UNIVERSIDAD › OPINIóN
› Por Ernesto Villanueva *
Con orgullo, estoy organizando una nueva universidad nacional que se llama Arturo Jauretche. El no fue ni un outsider ni un francotirador por vocación, como sostuvo recientemente el hijo de un gran historiador argentino. Más bien, como otros pensadores nacionales, fue un marginado por el establishment. Incluso, cuando en 1973 le ofrecimos la presidencia de Eudeba, rápidamente aceptó participar en aquella propuesta del mundo académico. Más aún, basta leer sus libros para entender que muchos de ellos tenían por detrás una gran tarea previa de búsqueda e investigación, escritos eso sí con un cuidado lenguaje para ser fácilmente comprensibles.
No se me escapa que las denominaciones, como los bautismos, son hechos de fuerza. Hay ciudades que cambian su nombre cuando se modifica el espectro de fuerzas que lo detenta. El Virreinato del Río de la Plata no fue lo mismo que la Argentina. Bautizar a alguien en 1956 como María Eva implicaba una actitud rebelde digna de admiración. Los nombres tienen tras de sí una historia pletórica de conflictos. Al imponerse, logran un refuerzo de su potestad.

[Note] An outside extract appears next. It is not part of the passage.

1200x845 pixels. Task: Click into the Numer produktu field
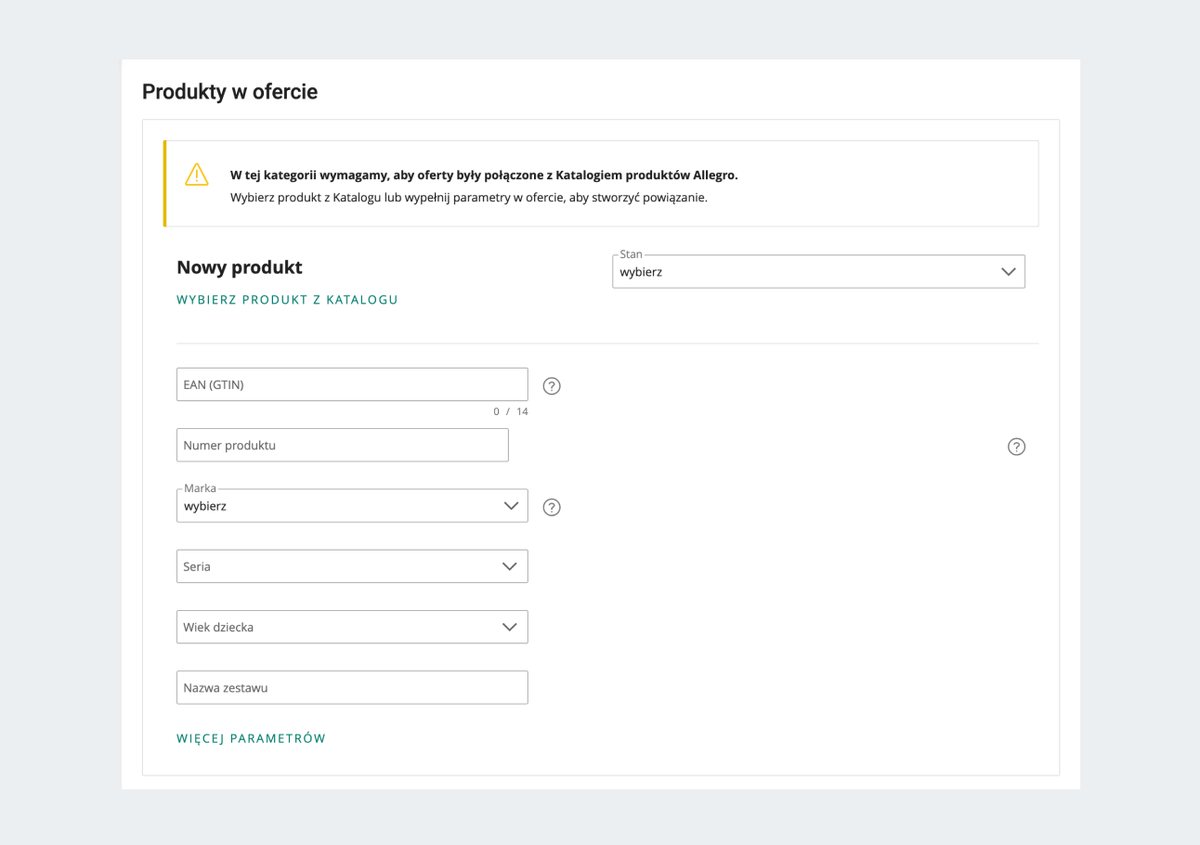[x=342, y=445]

Con el tiempo logran naturalizarse y, en muchas ocasiones, borran designaciones anteriores.
En nuestro país, donde la política de la historia fue aún más presente, dada la concepción positivista de quienes la llevaron adelante, no sólo estaban dispuestos a borrar nombres, sino a no ahorrar sangre de adversarios. Incluso inventaron héroes, ningunearon seres de carne y hueso, negaron hechos históricos.
En el mundo universitario, en particular, es sorprendente la negación que la historia oficial llevó adelante respecto del momento en que se instituyó la enseñanza gratuita en la universidad. El esquema políticamente correcto indica glorificar la Reforma del ’18, olvidar que muchos reformistas apoyaron el golpe del ’30, ignorar que en 1949 se estableció la gratuidad, aplaudir sostenidamente la época gloriosa entre 1955 y 1966, adoptar una actitud distraída en relación con la experiencia de 1973/4 y cantar loas a la universidad radical desde 1983.
Este fuerte entrenamiento en silencios, recortes y exageraciones, en denominaciones arbitrarias y bautismos interesados, en ocasiones se naturaliza tanto que algunos lo confunden con la Historia, así escrito, con mayúscula. Eso lleva también a creer que sólo el mundo académico es el que crea conocimiento, siempre y cuando el mundo académico se corresponda con la fracción que siempre ha impuesto la historia. Pequeños detalles, como que gran parte de las invenciones y teorías científicas se originaron fuera de las dependencias áulicas o que numerosísimas instituciones universitarias en el mundo llevan por nombre a seres humanos concretos (v.g. Harvard, Sorbonne), se pasan por alto para reforzar nuevamente aquel esquema políticamente correcto, hoy tan agrietado, por cierto.
En la universidad que estamos organizando no se trata de satisfacer la sensibilidad peronista, sino de hacer justicia, a través de su denominación, a quien en su reflexión siempre tuvo como eje saber que la zoncera mayor es la de “civilización o barbarie”, esa creencia tan irracional que desprecia todo lo nuestro y ensalza todo lo externo. Hoy hablaríamos de un pensar situado, de una reflexión que se proyecta al mundo pero desde un espacio definido, de un análisis que critica esa visión apocalíptica que se enamora de las meras apariencias sin detenerse en las corrientes profundas que siempre han estructurado los verdaderos movimiento históricos.
Como académicos, como universitarios, nos parece extraordinario este homenaje no para que quede sólo un nombre, sino para que esa perspectiva de análisis de la realidad económica, social y política se conozca, se profundice y siga enriqueciendo nuestros modos de pensar y actuar.
* Rector organizador de la Universidad Nacional Arturo Jauretche.